Exclusive Economic Zone – The maritime zones of international law of the sea Under the law of the sea, an exclusive economic zone (EEZ) is a maritime area on which a ceasary state exercises sovereign rights in terms of exploration and use of resources … Wikipedia in French No matter how many negotiations, an agreement can never be reached outside the zone of a possible agreement. To reach an agreement, the parties to the negotiations must understand each other`s needs, values and interests. There is a “possible area of agreement” (ZOPA- also known as “negotiation margin”) if there is a possible agreement that would benefit both parties more than their alternative options. For example, if Fred wants to buy a used car for $5,000 or less and Mary wants to sell one for $4,500, those two have a ZOPA. But if Mary doesn`t go below $7,000 and Fred doesn`t exceed $5,000, they won`t have a zone. Dead zone – Deprived of oxygen, organisms die, and their decomposition amplifies the deficit in O2. This is a seabed in the western Baltic Sea. A dead zone is a hypoxic zone (deficient in dissolved oxygen) located in an environment…
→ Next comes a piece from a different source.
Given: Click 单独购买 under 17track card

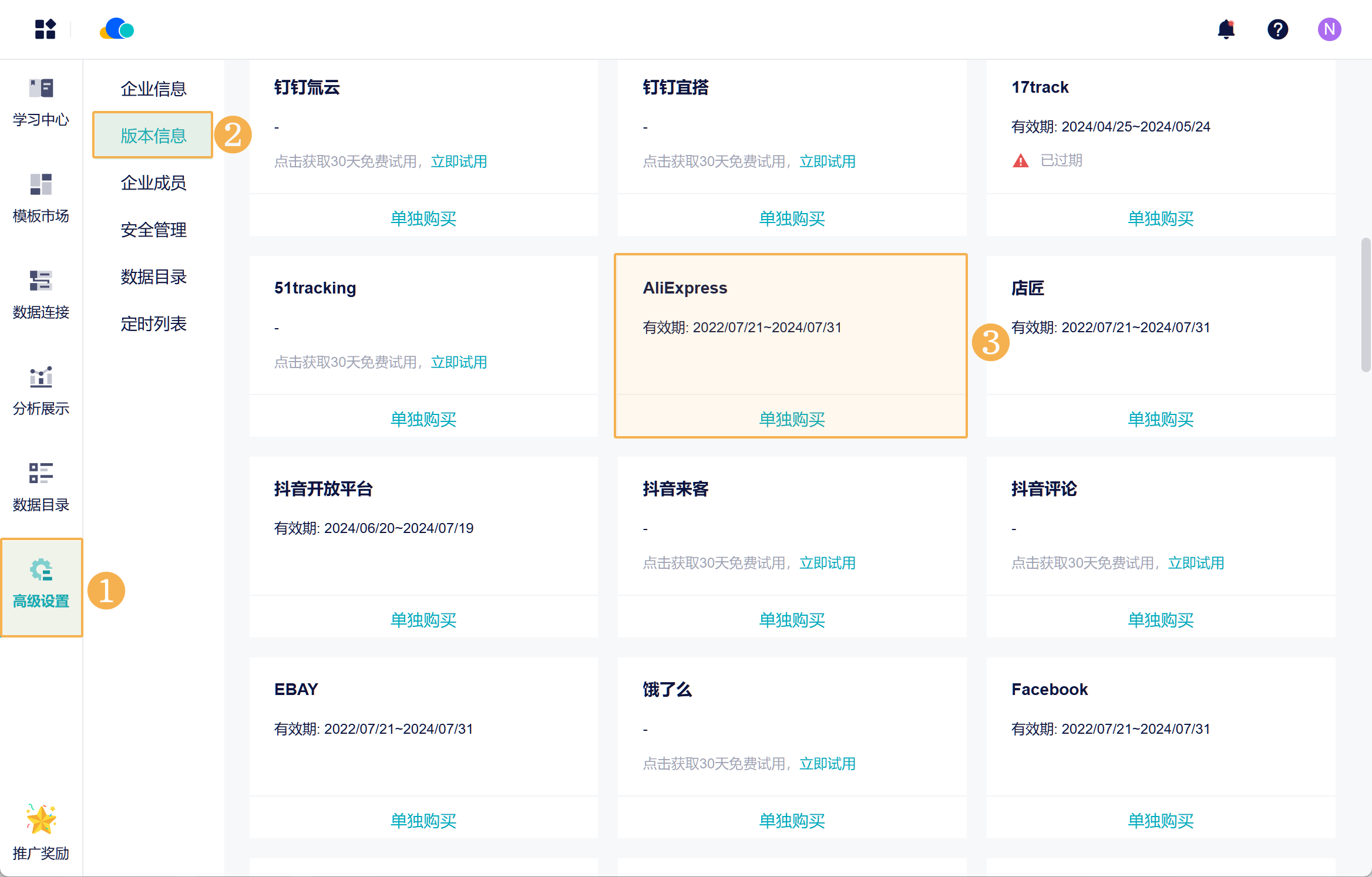Looking at the screenshot, I should 1160,218.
… Wikipedia in Francois A negotiator should always start examining the ZOPA of both parties in the earliest phase of his preparations and constantly refine and adjust these figures during the process. For all interest, there are often several possible solutions that could satisfy it. [4] 3. Imagine a wide range of solutions: It is a matter of carefully considering the proposals of the other parties, so as to find the solution as much as possible. This includes avoiding hetic judgments and not limiting yourself to thinking that there is only one solution or that its potential benefits will not be able to a given higher level. The area of possible agreement (ZOPA), for sale and negotiations, describes the theoretical area in which two parties can reach an agreement. Inside this area, a deal is possible. Apart from that, no kind of negotiation will lead to an agreement. On the other hand, inclusive negotiations are designed to create values or “increase the cake.” This is possible when the parties have common interests or deal with several issues. In this case, the parties can combine their interests and negotiate between several topics in order to create a common value. In this way, both parties can “win,” even if neither side receives everything they originally thought possible.

If, in the example above, the rewriting of the job description could create additional employment, distribution negotiation would become an inclusive negotiation between the employer and the two potential workers.